- [PROVIDED PASSAGE]:
[Begin]

ML to Predict Formulas:

Still in progress

Four labels:

more: Structured: Predict equation from text formula. (important)
less: Noise: Leave Nonsense. (won't equate)
same: Label well trained: Existing equation. (stronger)
unknown: Unstructured: Not sure (unstructured)

Features are words / formulas. Can only add a feature if you know how it applies to the other features.

Good
Bad
Amount
Frequency
Distance
Direction
Time
...

First training formulas are obvious

import numpy as np

dataset = {}
dataset['target_name'] = np.array(['More', 'Less', 'Same', 'Unknown'])
# which means targets are identified by positions 0, 1, 2, 3

#Currently has 3 features, add more features when value is able to apply to other features
dataset['feature_name'] = np.array(['Good', 'Bad', 'Amount'])
dataset['feature_value'] = np.array([
                            [9999**9, -9999**9, 9999**9], # going to be target more thus 0
                            [-9999**9, 9999**9, 0], # going to be target less thus 1
                            [9999**9, 9999**9, 9999**9], # going to be target same thus 2
                            [1, -1, 1], # going to be target unknown thus 3
])

[End]

- [PROVIDED DATA]:
[Begin]

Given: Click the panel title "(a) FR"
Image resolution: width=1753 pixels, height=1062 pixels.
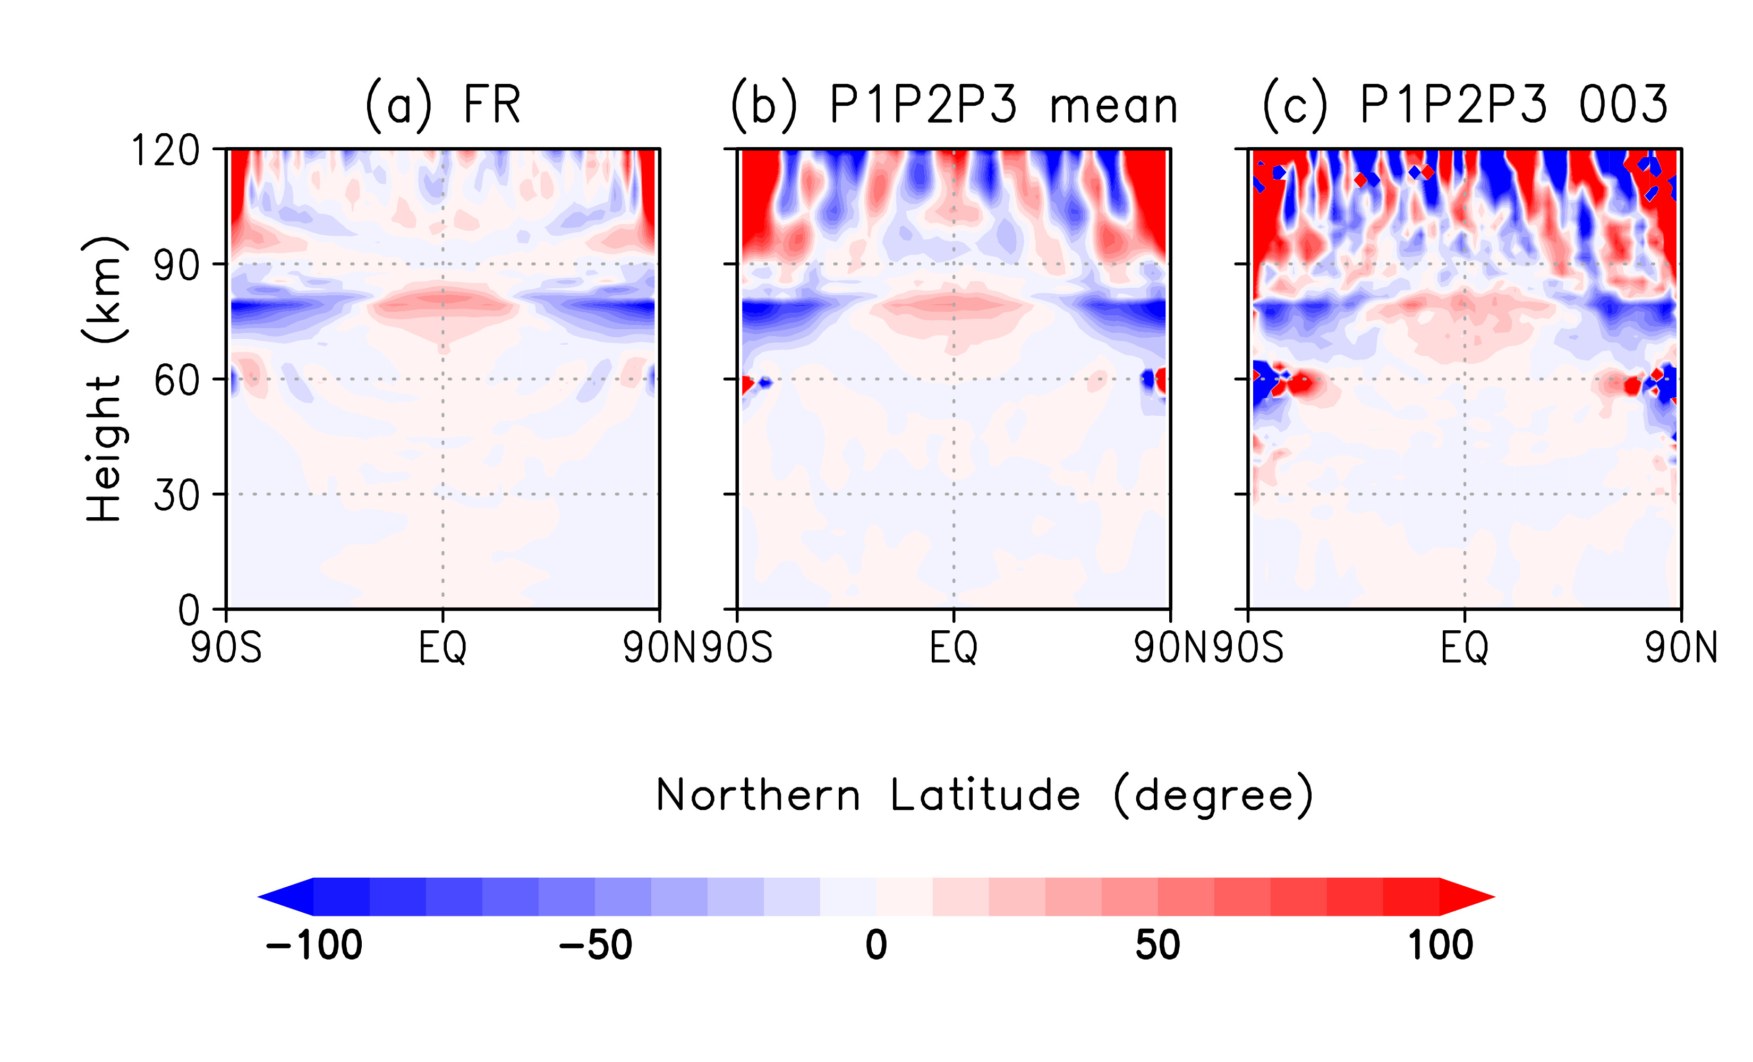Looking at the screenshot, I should coord(442,105).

[End]

- [GIVEN EXERCISE]:
Can you continue the formula-prediction notes from their last line? The data above is separate from the formula-prediction notes.

- [TASK ANSWER]:
#So feature_values determined the following targets
dataset['target'] = np.array([0, 1, 2, 3])


################
#Now lets train a model
from sklearn.neighbors import KNeighborsClassifier
knn = KNeighborsClassifier(n_neighbors=1)

knn.fit(dataset['feature_value'], dataset['target'])

###############
#Now lets predict
#10 Good, 0 Bad, 1 Amount
what_is = np.array([[10, 0, 1]])

prediction = knn.predict(what_is)

print(dataset['target_name'][prediction])
prediction.predict_proba(what_is)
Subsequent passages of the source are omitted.